SAPPORO – The Sapporo High Court ruled Friday that the disparity in the weight of votes in July’s Upper House election was “in a state of unconstitutionality” but dismissed a demand that the result in the Hokkaido race be nullified.
It was the third ruling among 14 similar lawsuits filed with high courts across Japan by groups of lawyers who say disparities of up to 4.77-fold in the July 21 Upper House election violate the equal-protection clause under the Constitution, and thus the results should be invalidated.
The plaintiffs said they will appeal the Sapporo ruling to the Supreme Court.

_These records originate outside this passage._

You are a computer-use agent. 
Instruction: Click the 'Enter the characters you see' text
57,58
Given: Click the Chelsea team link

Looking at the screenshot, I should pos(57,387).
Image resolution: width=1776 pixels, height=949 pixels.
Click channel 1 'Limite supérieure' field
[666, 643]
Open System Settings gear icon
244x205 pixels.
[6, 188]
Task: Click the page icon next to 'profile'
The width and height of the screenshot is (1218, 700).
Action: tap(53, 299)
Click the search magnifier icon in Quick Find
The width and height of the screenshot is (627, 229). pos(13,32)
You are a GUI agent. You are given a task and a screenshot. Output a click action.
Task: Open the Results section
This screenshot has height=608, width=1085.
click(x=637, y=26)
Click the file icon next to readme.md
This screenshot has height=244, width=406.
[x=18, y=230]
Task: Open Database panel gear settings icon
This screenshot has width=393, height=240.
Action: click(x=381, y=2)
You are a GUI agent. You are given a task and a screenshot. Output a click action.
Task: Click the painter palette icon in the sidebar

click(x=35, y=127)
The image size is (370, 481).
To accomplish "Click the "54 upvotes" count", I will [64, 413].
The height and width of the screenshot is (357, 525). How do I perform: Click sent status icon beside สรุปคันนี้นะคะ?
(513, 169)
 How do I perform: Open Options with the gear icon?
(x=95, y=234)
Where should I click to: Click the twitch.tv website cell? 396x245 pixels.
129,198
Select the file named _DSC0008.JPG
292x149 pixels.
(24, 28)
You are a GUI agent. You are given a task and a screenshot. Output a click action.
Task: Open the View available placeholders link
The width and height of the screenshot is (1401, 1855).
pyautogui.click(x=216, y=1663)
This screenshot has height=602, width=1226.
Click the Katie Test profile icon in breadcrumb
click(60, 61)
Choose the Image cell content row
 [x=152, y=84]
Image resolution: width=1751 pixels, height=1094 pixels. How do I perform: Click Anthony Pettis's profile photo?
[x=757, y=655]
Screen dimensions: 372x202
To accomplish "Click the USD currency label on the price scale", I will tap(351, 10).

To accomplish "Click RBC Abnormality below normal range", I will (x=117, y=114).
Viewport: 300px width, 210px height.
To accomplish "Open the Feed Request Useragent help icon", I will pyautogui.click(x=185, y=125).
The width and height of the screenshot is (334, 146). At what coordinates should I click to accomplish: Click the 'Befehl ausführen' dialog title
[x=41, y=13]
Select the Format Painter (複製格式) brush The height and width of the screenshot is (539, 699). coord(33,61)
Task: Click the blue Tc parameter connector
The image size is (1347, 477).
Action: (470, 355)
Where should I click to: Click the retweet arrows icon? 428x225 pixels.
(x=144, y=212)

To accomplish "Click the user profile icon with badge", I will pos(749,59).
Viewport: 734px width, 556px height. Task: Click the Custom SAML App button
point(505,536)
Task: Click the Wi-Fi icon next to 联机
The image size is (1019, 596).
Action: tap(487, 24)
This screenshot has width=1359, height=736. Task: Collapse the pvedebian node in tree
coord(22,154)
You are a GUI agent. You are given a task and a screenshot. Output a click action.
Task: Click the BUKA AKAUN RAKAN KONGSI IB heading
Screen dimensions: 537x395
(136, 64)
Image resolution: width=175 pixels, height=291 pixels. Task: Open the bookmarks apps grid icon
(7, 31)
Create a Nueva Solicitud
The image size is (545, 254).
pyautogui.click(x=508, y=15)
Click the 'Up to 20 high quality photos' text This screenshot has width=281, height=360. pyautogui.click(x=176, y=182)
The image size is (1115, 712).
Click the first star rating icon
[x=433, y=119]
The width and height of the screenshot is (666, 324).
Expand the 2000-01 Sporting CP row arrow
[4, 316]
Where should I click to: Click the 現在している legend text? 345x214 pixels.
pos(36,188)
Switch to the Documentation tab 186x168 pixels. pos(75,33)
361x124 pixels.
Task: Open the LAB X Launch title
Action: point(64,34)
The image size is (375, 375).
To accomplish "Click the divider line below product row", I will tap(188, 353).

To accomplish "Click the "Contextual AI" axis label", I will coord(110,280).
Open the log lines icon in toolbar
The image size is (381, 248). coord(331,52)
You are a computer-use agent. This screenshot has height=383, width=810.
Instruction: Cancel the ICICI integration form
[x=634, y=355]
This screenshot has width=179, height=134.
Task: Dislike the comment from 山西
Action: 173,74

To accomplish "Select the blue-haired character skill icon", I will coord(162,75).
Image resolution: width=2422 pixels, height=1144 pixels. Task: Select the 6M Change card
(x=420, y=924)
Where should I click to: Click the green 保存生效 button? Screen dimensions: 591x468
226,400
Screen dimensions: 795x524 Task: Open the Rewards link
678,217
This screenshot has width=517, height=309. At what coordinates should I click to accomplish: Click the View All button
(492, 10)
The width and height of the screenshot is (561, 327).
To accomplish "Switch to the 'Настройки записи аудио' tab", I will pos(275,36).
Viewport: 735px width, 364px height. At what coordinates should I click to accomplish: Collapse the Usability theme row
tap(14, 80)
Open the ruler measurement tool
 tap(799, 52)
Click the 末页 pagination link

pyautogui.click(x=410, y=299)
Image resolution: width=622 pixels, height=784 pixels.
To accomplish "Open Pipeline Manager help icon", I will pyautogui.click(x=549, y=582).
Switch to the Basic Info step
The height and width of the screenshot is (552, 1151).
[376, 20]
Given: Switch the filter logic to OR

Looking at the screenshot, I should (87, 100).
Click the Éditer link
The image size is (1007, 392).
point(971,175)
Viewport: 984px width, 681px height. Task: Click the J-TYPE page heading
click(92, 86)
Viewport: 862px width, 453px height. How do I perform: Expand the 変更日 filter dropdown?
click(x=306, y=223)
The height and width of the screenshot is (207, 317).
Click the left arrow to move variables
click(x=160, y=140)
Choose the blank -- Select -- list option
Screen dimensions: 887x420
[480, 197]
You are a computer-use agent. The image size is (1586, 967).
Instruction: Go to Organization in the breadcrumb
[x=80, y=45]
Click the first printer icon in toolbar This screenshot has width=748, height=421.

On Thursday, the Hiroshima High Court ruled the disparity was “in a state of unconstitutionality” a week after its Okayama branch had ruled that the results of the Upper House election in Okayama Prefecture should be invalidated due to an unconstitutional gap in the weight of votes.
The disparity in the number of eligible voters per Upper House member stood at 4.77-fold between Hokkaido, which has more voters than any other Upper House district, and Tottori, which has the fewest. It translates into a ratio of 1-to-0.21 in the vote value between the two districts.
In October 2012, the Supreme Court ruled the maximum fivefold disparity in the weight of votes in the 2010 Upper House election was “in a state of unconstitutionality.”